Bağırsak denilince yüzümüz bir buruşur, gözler bir devrilir, “yaa off sus yemek yiyoruz!” moduna geçilir genelde. Organların arasındaki çirkin ördek yavrusu olan bağırsağımız bu kitabın başkahramanı. Bağırsak sağlığımızın neleri neleri etkilediğini, küçümsediğimiz ve kötülediğimiz bu organımızın dünyasını okuyacağız bu kitapta. Resmen ayrı bir dünya bağırsaklarımız. Sadece bağırsak odaklı değil elbette, genel olarak sindirim sisteminin tüm organlarına değinmiş yazarımız. Tükürük, dışkı, laktoz, alerjiler, müshiller, kusma, kabızlık ve daha pek çok konu hakkında bilmediğiniz, bildiğiniz ama tam bilmediğiniz şeyler öğrenmeniz mümkün. “Benim klozetim değil” sendromu gibi ( sende de var değil mi?)
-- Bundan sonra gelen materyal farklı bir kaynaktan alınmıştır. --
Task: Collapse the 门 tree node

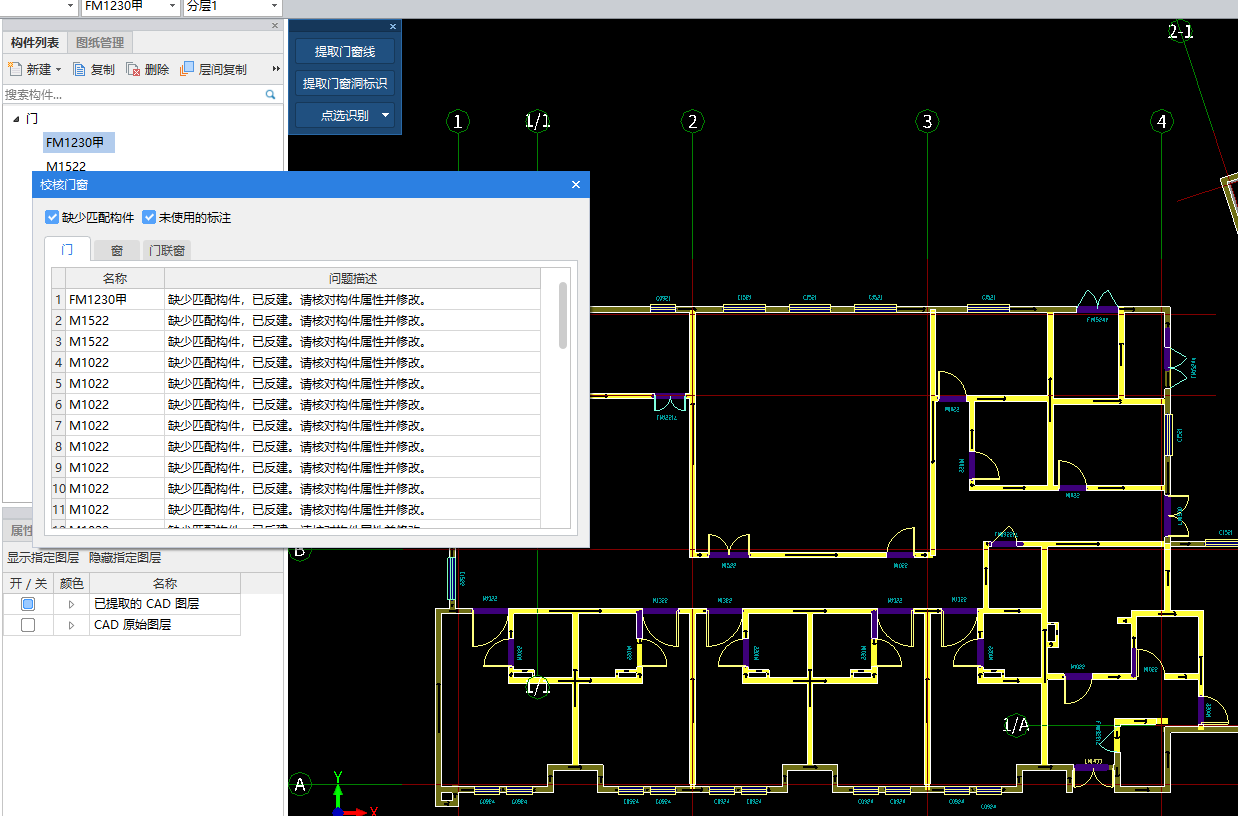Action: 16,119
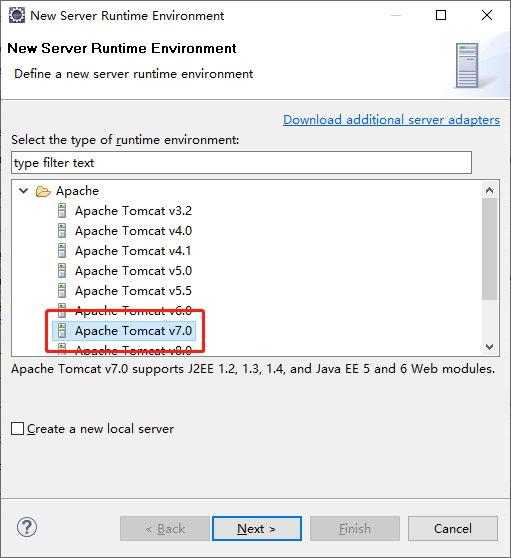The image size is (511, 558).
Task: Click the list scroll down arrow
Action: tap(490, 347)
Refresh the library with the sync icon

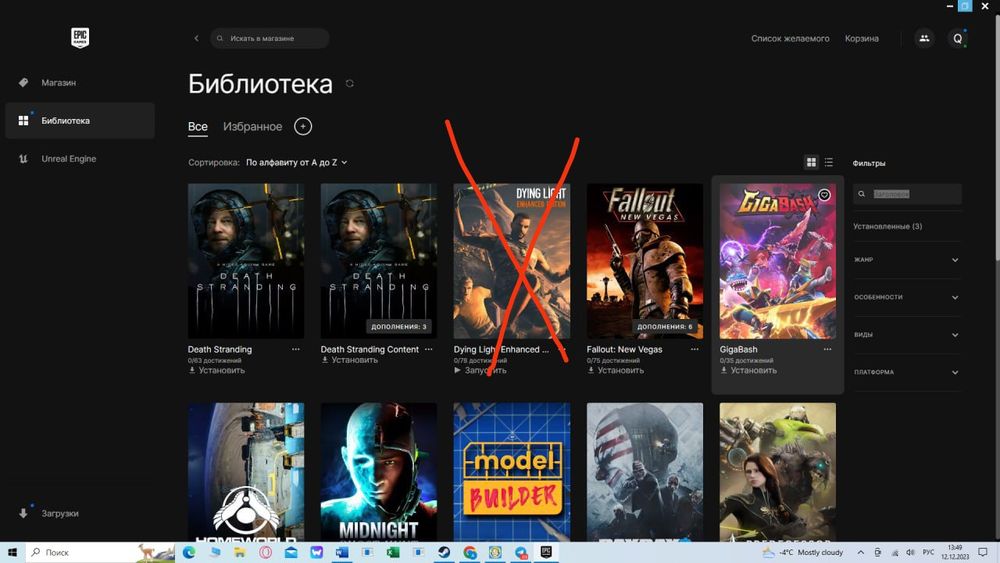coord(349,84)
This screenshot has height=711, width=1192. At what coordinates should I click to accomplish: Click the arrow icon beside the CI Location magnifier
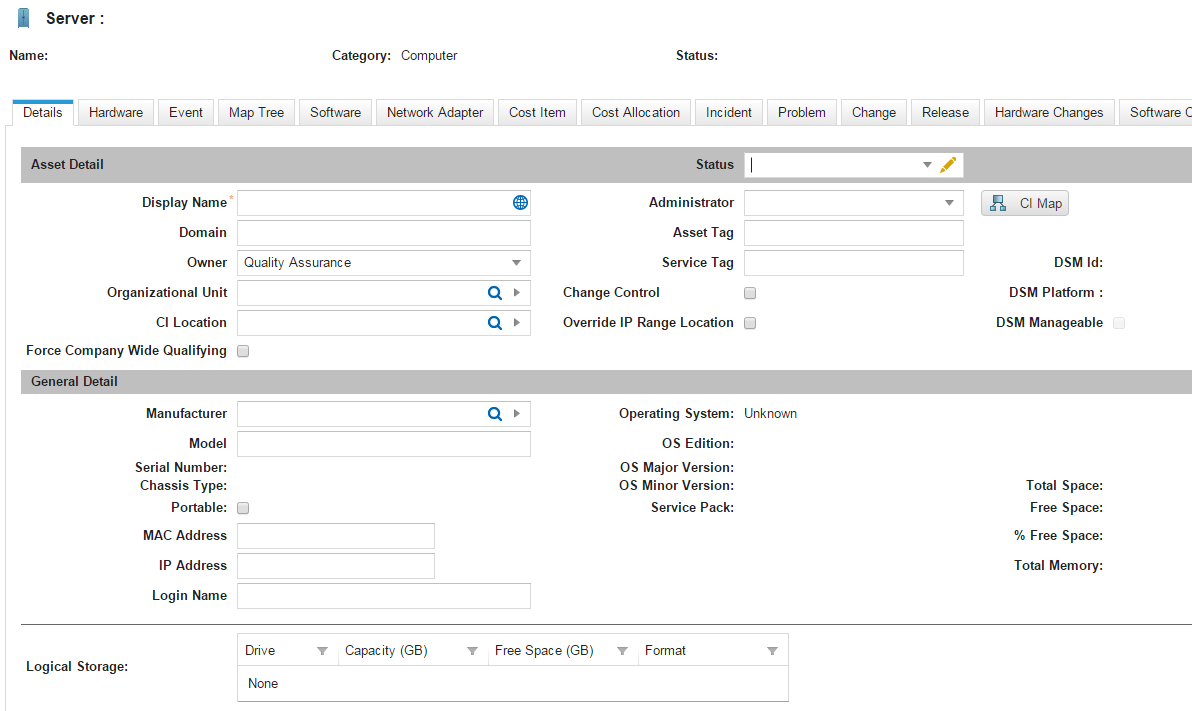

“Aç olduğumuzdan dolayı guruldamayız; sindirime nihayet ara verip temizleme sürecine zaman bulduğumuz için guruldarız.”
Yazarımız direk bilgiyi vermektense bilgiyi hikâyeleştirerekten daha akılda kalıcı ve zevkli bir hale getirmiş. Kitabın geneline mizahi bir dil hâkim olduğu için sıkıcı bir kitap değil. Ama bağırsak hakkında çok fazla bilginiz varsa içindekileri zaten biliyorsanız veya bağırsak hakkında okuyacağınız ilk kitap değilse sizi sıkabilir bu da aklınızda olsun.
“Yolda olan bir kusmuk için en sağlam açıklama şudur: Gözlerin edindiği bilgi kulağın edindiği bilgilerden oldukça uzaksa, beyin ne yapacağını bilemez ve her türlü acil yola başvurur.”
Ben kitabı bölümümle ilgili olduğu için okudum. Sağlık ile ilgili bir bölümdeyseniz ve hazırlık,1 veya 2. sınıfsanız okuyabileceğiniz kitaplardan olduğunu düşünüyorum. Sağlık alanında değilseniz ama ilginiz varsa, bedeninizi tanımak istiyorsanız, sindirimin büyülü dünyasına girmek istiyorsanız buyurun tam da size göre bir kitap!